The common scenario is that many layers of the stream stack temporarily cache read data, while read()ing in a loop, and then return the data, concatenated. This breaks when you receive an EAGAIN.

I started by auditing the code to find possible problems, then writing tests that could expose them, then fixing the bugs. There isn't a strict relationship between tests and patches, rather, vaguley-comprehensive tests.

The tests are a bit ugly, I can't see any way to avoid massive code duplication or multiple asserts per test. Suggestions welcome :)

Comments (11)

    1. Stefano Rivera author

      Yes, but where can I define that function. One can't call neighbor methods from the test methods. (I've never met pytest before, and it seems rather magicky. Esp with the multiple objectspaces in pypy)

  1. Amaury Forgeot d'Arc

    - Could you also add tests that run on a translated pypy-c? It's important, because python 3 uses a very different code (the _io module) and your changes are likely to be lost.

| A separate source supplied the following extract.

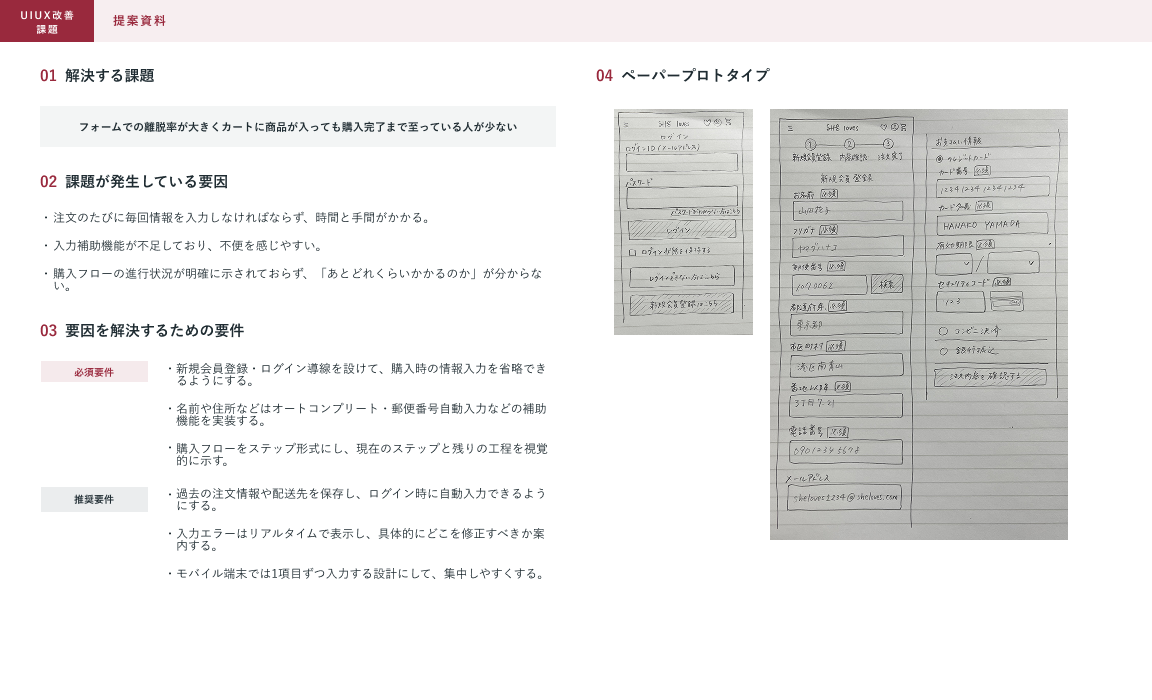Click step 2 circle in the progress indicator
Screen dimensions: 1152x700
(x=849, y=145)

    - How does CPython (2.7 and 3.2 behave in this area?)

    1. Stefano Rivera author

      I did my best to copy cpython (2.7) and general C behavior. Basically, any read() can throw EAGAIN if there's nothing to be read. And a readline() can return a partial line if it runs out of data. Of course, this isn't quite as easy to test in cpython, because we can't play with internals, but I get the same results when running bursty jobs in subprocess.

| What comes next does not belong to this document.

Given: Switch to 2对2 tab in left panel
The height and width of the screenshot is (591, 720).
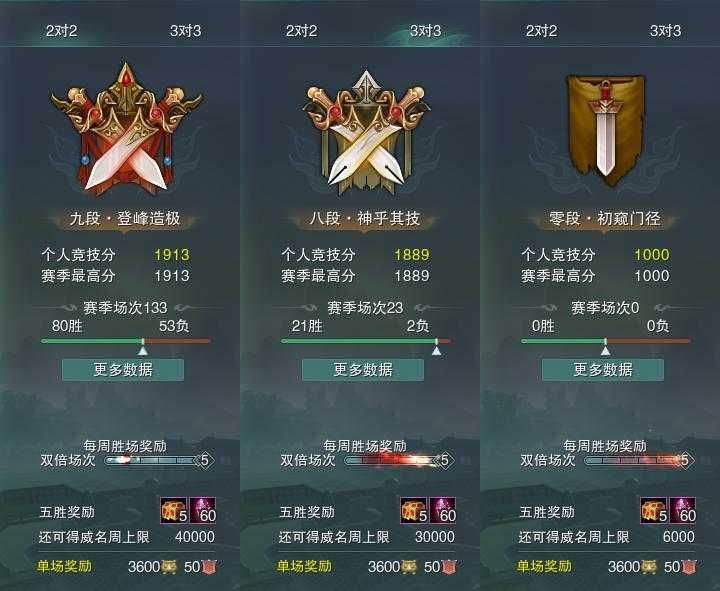Looking at the screenshot, I should pos(62,31).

      In fact, the reason I did any of this at all was so that we could get pygame's test suite to run under Pypy. Without this patch, it randomly looses data that subprocesses output. Here's a slightly modified example of that test suite's problem (the sleep may need tweaking between cpython and pypy to get nice bursty reads):

    2. Stefano Rivera author

      Could you also add tests that run on a translated pypy-c?

      Don't think so. Could create one or two tests, showing the type of problem, but all the stream classes need to be tested, and one can't create them all from app-space (or simulate this problem with all the types of stream that one *can* create, from app space).